=== Consegna A ===
Secondo il brano sul caro petrolio, a che cosa gli analisti attribuiscono il recente rincaro petrolifero?
=== Consegna B ===
Continua il brano sul caro petrolio dopo l'ultima frase riportata.

=== Brano da leggere ===
◇ ◇ ◇ ◇

Lavoce.info

LA SPERANZA CHE VIENE DAL CARO PETROLIO

I prezzi alti del petrolio, determinati dalla domanda dei paesi asiatici, preoccupano l’Occidente. Eppure, almeno per gli Stati Uniti, c’è una correlazione positiva tra il costo del petrolio e la produzione industriale, come mostra uno studio recente. Perché la comparsa di nuovi attori economici rende alcune risorse più scarse, aumentandone il costo, ma offre nuove opportunità di commercio. E’ la capacità di innovare e rimanere leader in produzioni sofisticate e poco sostituibili che gioca un ruolo chiave nel decidere se la sfida di oggi sia un’opportunità o una sciagura.

Gli analisti concordano nell’imputare il recente rincaro petrolifero alla domanda dei paesi asiatici. L’alto prezzo del petrolio preoccupa l’Occidente. La memoria delle recessioni degli anni Settanta e Ottanta, seguite a elevati rincari del greggio, adombra le prospettive del ciclo economico. Ma ha senso confrontare gli eventi di quegli anni con quelli più recenti? Quali argomenti giustificano il paragone, ovvero una distinzione? Cosa dicono i dati riguardo le diverse ipotesi?

◇ ◇ ◇ ◇

=== Elenco ===

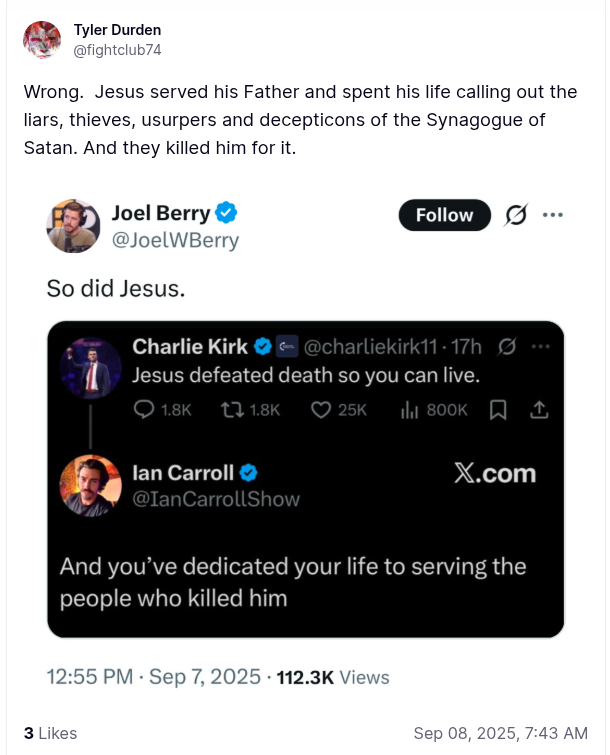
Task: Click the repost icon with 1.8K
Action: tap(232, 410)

◇ ◇ ◇ ◇

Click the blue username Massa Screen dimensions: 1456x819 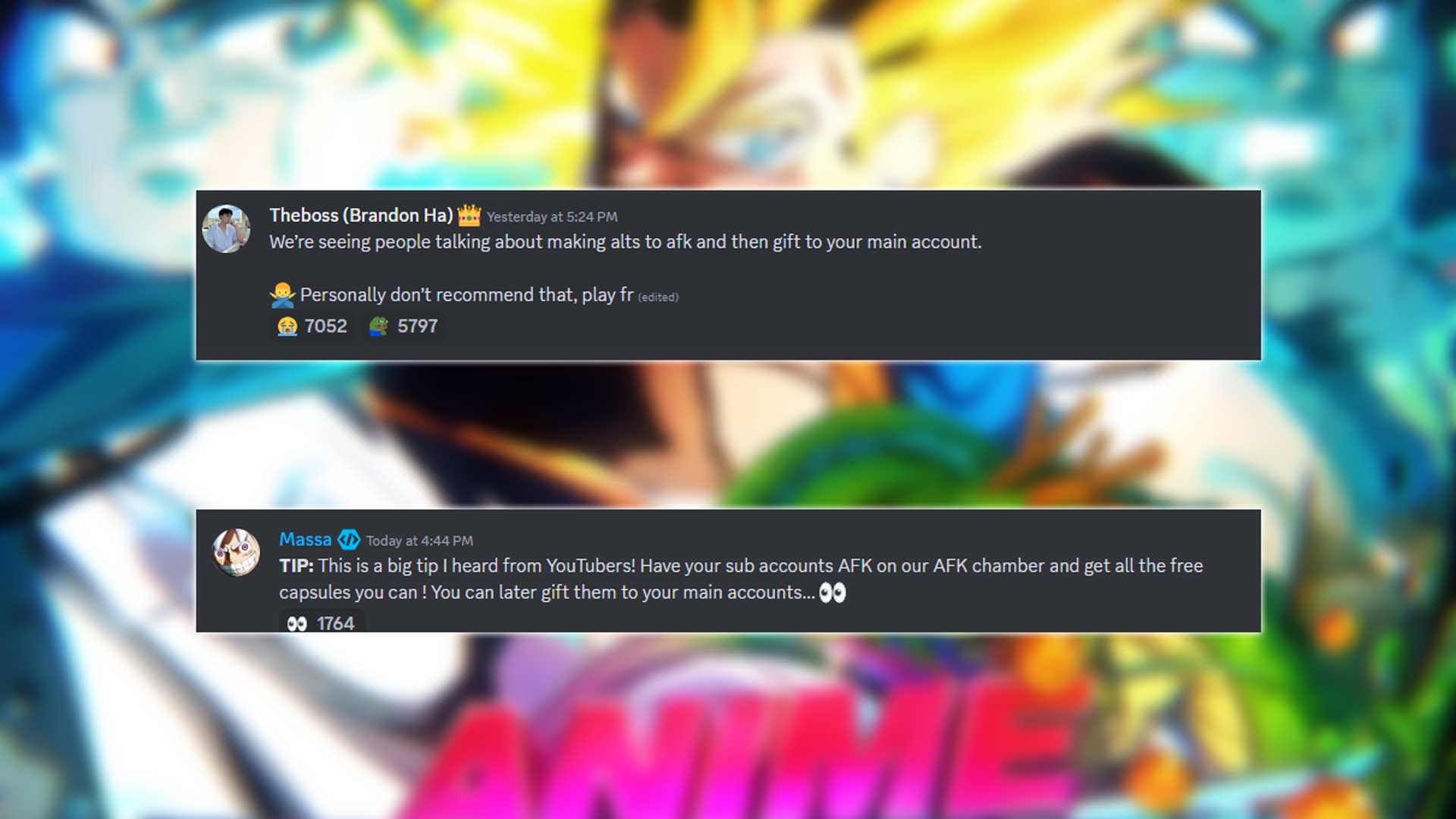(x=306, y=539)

◇ ◇ ◇ ◇

=== Risposta A ===
Alla domanda dei paesi asiatici.

=== Risposta B ===
C’È SHOCK E SHOCK

L’analisi economica suggerisce che l’effetto di un rincaro del petrolio dipende dal fattore che lo ha causato. Se il prezzo risponde a fattori che mutano le condizioni dell’offerta, come nel caso della rivoluzione iraniana, della guerra in Kuwait, o di una politica restrittiva dell’Opec, il maggior costo del petrolio riduce la produzione nei paesi che lo utilizzano. Ma se il rincaro riflette un’accresciuta domanda di energia da parte dei paesi in via di industrializzazione, la produzione di un paese industriale è soggetta a un effetto depressivo, legato al rincaro dell’energia, e a un effetto positivo: gli acquisti di beni industriali e di consumo da parte dei paesi in crescita. Secondo questo schema la debole relazione tra prezzo del petrolio e ciclo economico negli anni recenti, ampiamente documentata, rifletterebbe shock di domanda di petrolio, mentre shock negativi di offerta potrebbero spiegare i fatti degli anni Settanta. (1)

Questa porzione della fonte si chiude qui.